この方針のもと、2022年度・23年度は好業績を収めました。ところが、2024年度になって伸び続けていた電解液のEV(電気自動車)需要が様々な要因で減少したため、エネルギー材料事業は利益ベースで50億円程度大きく下振れ、赤字に転落しました。
その結果、前中計最終年度2024年度の実績は、財務目標である営業利益140億円、ROE12%に対し、利益、ROEとも未達となりました。ただし、2022年度、2023年度において、エネルギー材料事業、電子材料事業をはじめ、化成品セグメントの堅調な需要を取り込み、営業利益140億円を2年連続で達成しております。また前中計3年間と、その前の3年間を比較すると、2倍以上の営業利益を獲得できています。これは、ガラスセグメントの構造改善を含め、ポートフォリオを大きく見直した成果です。
当社は、社会・市場の動向により業績が低迷した後、短期間のうちにV字回復を遂げてきた実績があります。新型コロナでも、リーマンショックでもそうでした。独自の研究開発により新たなシーズを常に温めていることで、次の収益源となるビジネスがスムーズに軌道に乗り、V字回復につながっていると考えています。
新中計は2段階に分け、「VISION 2030」の実現を目指す
2025年度より「VISION 2030」の達成年度を含む新中期経営計画をスタートさせました。当社のありたい姿は、「サステナブルな社会の実現に寄与するスペシャリティ・マテリアルズ・カンパニーになる」です。ありたい姿に対して、『人的資本経営の推進』『環境課題の対応』『デジタル活用の推進』によって事業基盤を強化しながら、「スペシャリティ製品の拡大」と「エッセンシャル製品の強化」の2本柱の事業戦略に取組むことにより、2030年度の数値目標として過去最高益である「営業利益200億円」と「ROE 10%以上」を掲げました。その達成への道筋が新中計の骨子になります。
新中計は、Phase1・Phase2の2段階に分かれています。Phase1は2025〜2027年度にあたり、「未来に学んで、高みへ挑んで、力を育む」時期です。ここでは成長への基盤を固め強化します。その後の2028〜2030年度がPhase2で、「挑戦が拓く躍動のステージ」ということで利益をしっかり数字として表し、VISION 2030の目標である営業利益200億円の実現を目指します。
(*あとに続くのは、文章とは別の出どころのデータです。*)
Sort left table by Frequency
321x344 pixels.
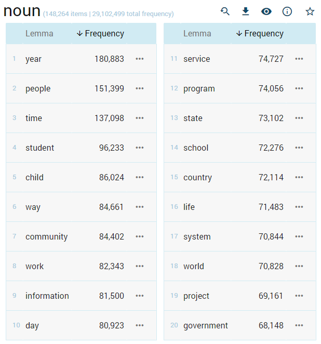click(101, 34)
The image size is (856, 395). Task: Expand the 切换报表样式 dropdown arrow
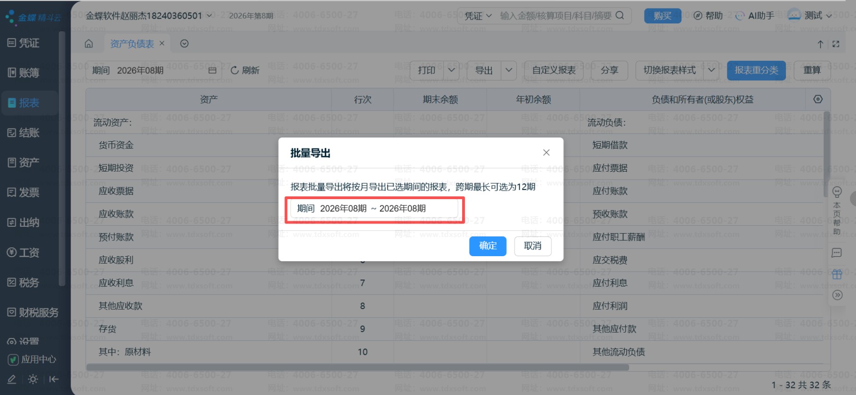711,70
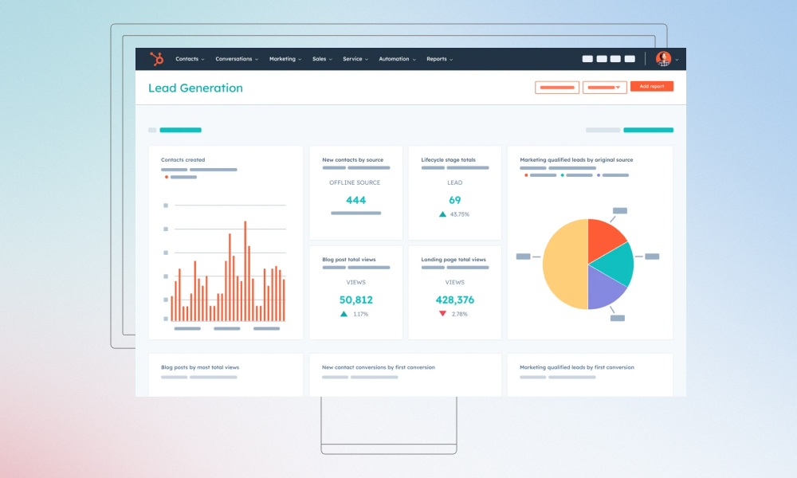Open the Marketing menu
This screenshot has height=478, width=797.
pos(285,58)
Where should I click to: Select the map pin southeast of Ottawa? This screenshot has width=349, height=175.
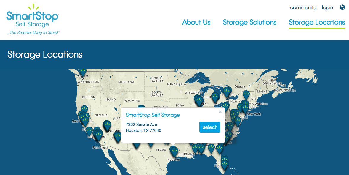pyautogui.click(x=246, y=95)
こうした数字を含む情報開示を充実させるため、事業の開示セグメントを変更しました。これまで「化成品事業」と「ガラス事業」の2つでしたが、新中計初年度の2025年度から、従来の化成品事業を「電子材料」「エネルギー材料」「ライフ&ヘルスケア」の3つのセグメントに分け、5つのセグメントで開示を⾏っていきます。
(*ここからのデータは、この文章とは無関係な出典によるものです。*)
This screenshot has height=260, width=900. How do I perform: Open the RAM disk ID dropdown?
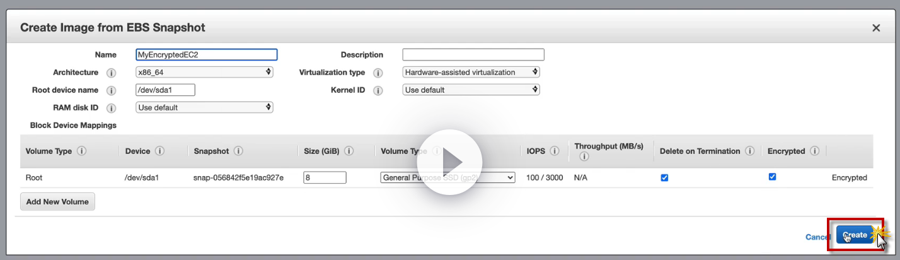click(204, 108)
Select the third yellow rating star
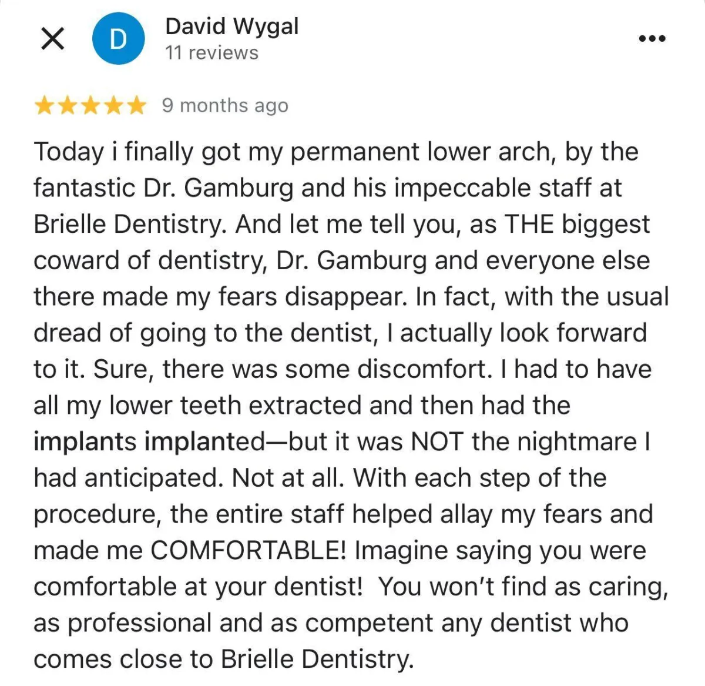The image size is (705, 686). pyautogui.click(x=90, y=106)
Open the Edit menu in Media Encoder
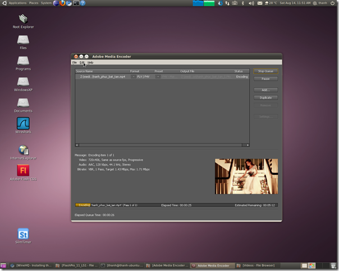The height and width of the screenshot is (271, 339). 82,62
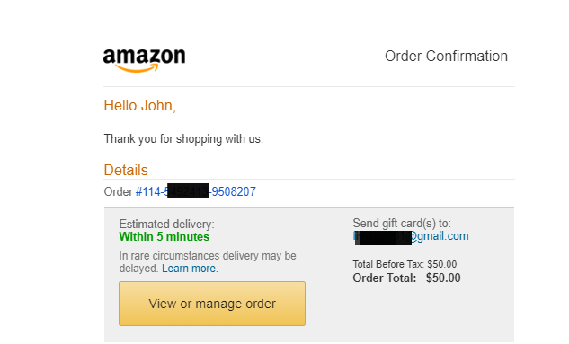The image size is (569, 344).
Task: Open the View or manage order button
Action: (212, 304)
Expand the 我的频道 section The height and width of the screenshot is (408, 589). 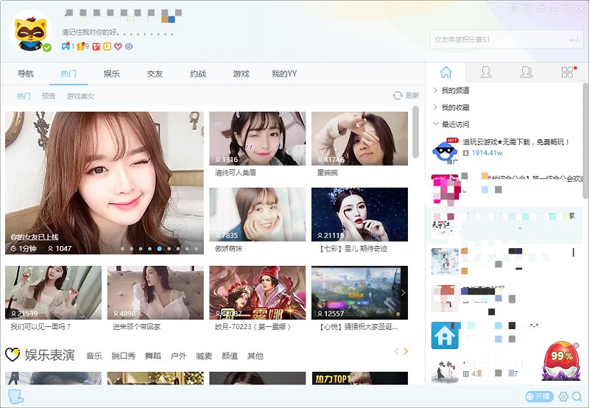click(455, 91)

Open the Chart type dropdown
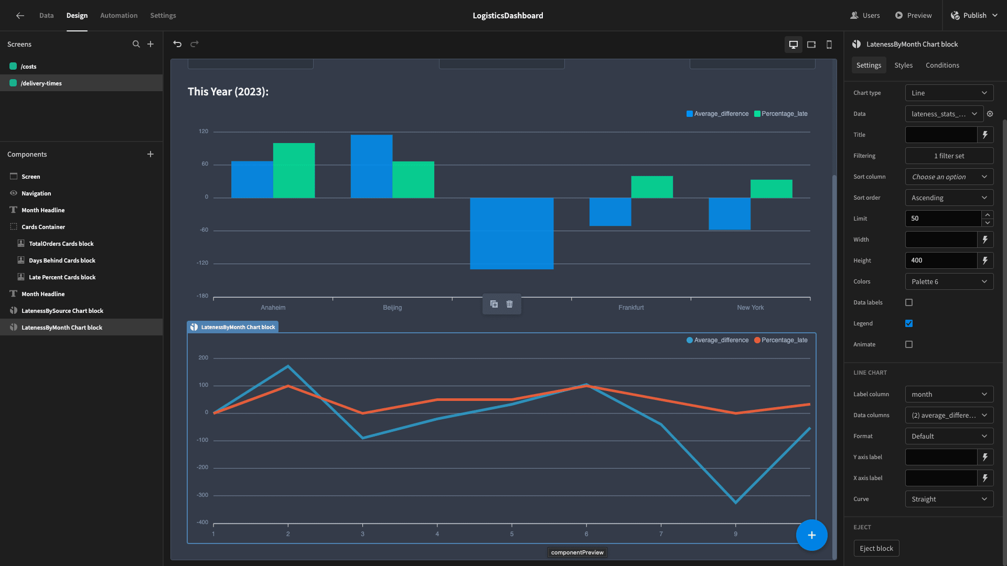pos(949,93)
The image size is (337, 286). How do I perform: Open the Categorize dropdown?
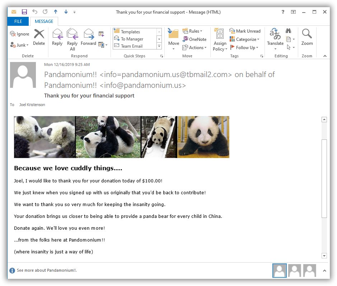(244, 39)

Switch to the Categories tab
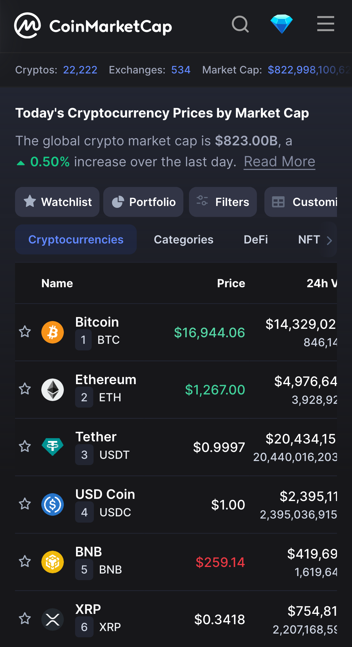(x=184, y=240)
今回の新中計の大きなポイントであり、Phase1の肝にあたるのが、EV需要の減少で不調に陥った電解液事業の回復、そして先の成長(投資戦略)を目指す取組です。やるべきことは3つあります。
1つ目は、電解液事業において非常に重要な、将来的にも有望で、強い立ち位置を持っているお客様を獲得することです。現在でも、世界的にも優れた企業を顧客としており、その取引をさらに伸ばしていきます。2つ目は、中国でのエネルギー材料事業の拡大です。当初は中国電解液市場への直接参入をしたのですが、競合が乱立する状況において、なかなか折り合いがつかないポイントがありました。それなら、私たちの技術を使ってもらおうと、ライセンス提供に舵を切りました。私たちの優位性がある技術は、きちんと認められた上で、すでに複数社と契約を結んでいます。中国企業はヨーロッパでも優勢で、彼らを通してヨーロッパ市場にアプローチができると考えています。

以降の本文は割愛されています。